Paranormal Activity

Paranormal Activity

Movie Review


“The oldest and strongest emotion of mankind is fear, and the oldest and strongest kind of fear is fear of the unknown.”—H.P. Lovecraft


When someone asks me if I want to watch a horror movie, my response is always “what kind?” because for me, there are two types: the bloody and unapologetic slasher films and then the more thoughtful and insidious psychological horror films. In this era of daily violence on the 24-hour news stations, the less is more approach to horror films tends to win more respect and elicit the desired effect from the audience.

Paranormal Activity is certainly a psychological horror film of the “found footage” species that has become more popular thanks to films like The Blair Witch Project and Cloverfield. Paranormal Activity stands out from its predecessors by how little action there is and how much it leaves unseen. If you can sit there watching a woman stand by her bed over her sleeping boyfriend in a seemingly trance-like state for hours doing nothing, and NOT have goosebumps, then you are obviously lacking your amygdala and should probably consult a neurosurgeon.

This movie is presented as a true story about a young couple, Micah and Katie, who have recently moved in together. Some strange events have been occurring and in order to document them, Micah purchases a professional camera which he intends to use to record their lives inside the house. What Micah does not know, but will discover is the paranormal activity is not tied to the house but to his girlfriend. We learn as he does, that Katie has dealt with strange visions and frightening incidences throughout her life. Micah who initially seems angered that she did not share this information with him, becomes obsessed with communicating with the entity and fighting it. As his obsession with interacting with it grows, Katie’s behavior and the activity in the house escalate until the climactic end.

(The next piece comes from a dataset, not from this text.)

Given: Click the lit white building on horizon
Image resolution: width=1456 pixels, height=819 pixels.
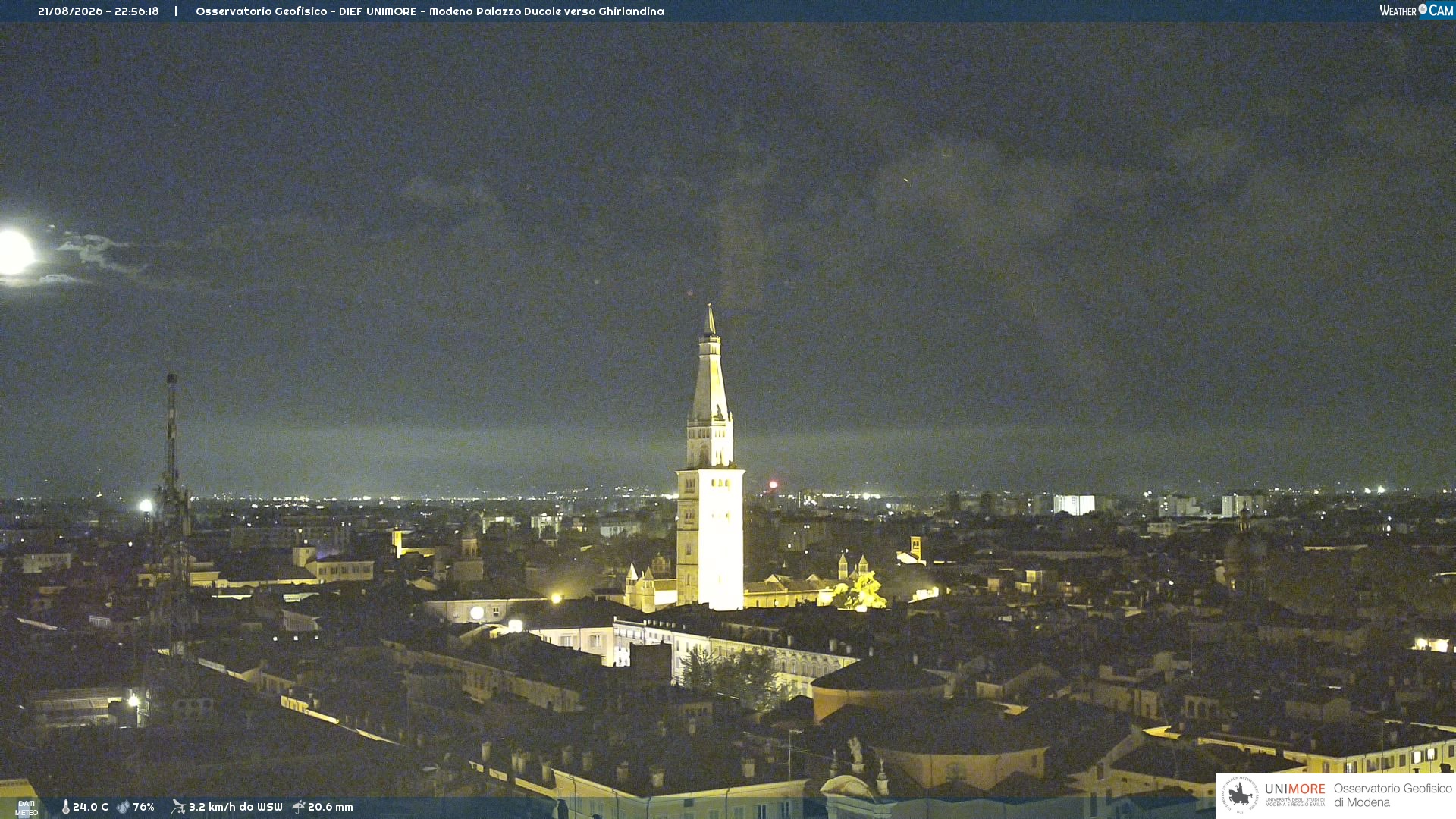Looking at the screenshot, I should [x=1074, y=504].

This film was shot with unknown actors and on an extremely low budget manages to creep under your skin and force you to watch for even the minutest detail of change just as you would in our own home upon hearing a strange noise. We, as viewers find ourselves holding our breath as we watch the couple sleeping, waiting for a boom or a door to slam or some dark shadow to come traipsing into the room. There is no need for CGI effects or well-known actors because it is the fear of the unknown and unseen that gets us. It’s the suspense of subtlety that send goosebumps up our arms and leaves us clutching our chair.

Paranormal Activity got it so right with this movie. Most of the scariest parts occur with little to no dialog and almost never any fast-paced action. It isn’t needed. I love this movie for that. I don’t need any explanations or someone weeding through microfilm in the library. I don’t need a medium or an apparition to tell me something really creepy is going on. And honestly, while I have never witnessed any paranormal phenomenon, this seems much more realistic to me than the ghost standing at the foot of your bed or the mist rolling down the stairs. It’s those disembodied thumbs and footsteps and swaying chandelier that makes your skin crawl because maybe, just maybe there is a logical explanation for it. But what if? That’s the unknown of it, that’s the fear that Lovecraft is talking about and that’s the fear Paranormal Activity draws from you so successfully.


2 thoughts on “Paranormal Activity

  1. While I had some issues with the film, I you discuss one of the most effective aspects of it, which is its use of the unknown. The fact that we never saw the demon in the film is a rarity among modern horror films. The film provides just enough clues to make our minds go wild with scenes like the tracks in the baby powder, which was a truly brilliant way to show this, without limiting our imaginations. Paranormal Activity is certainly unique in the way it capitalizes on the unknown in the film.


  2. I too really enjoyed this film because it was realistically scary. There was no CGI effects, the closest thing to it was the shadow on the door. I think the horror in this film came from the unknown. We didn’t see the demon or even get its name. I think that is what made this film work.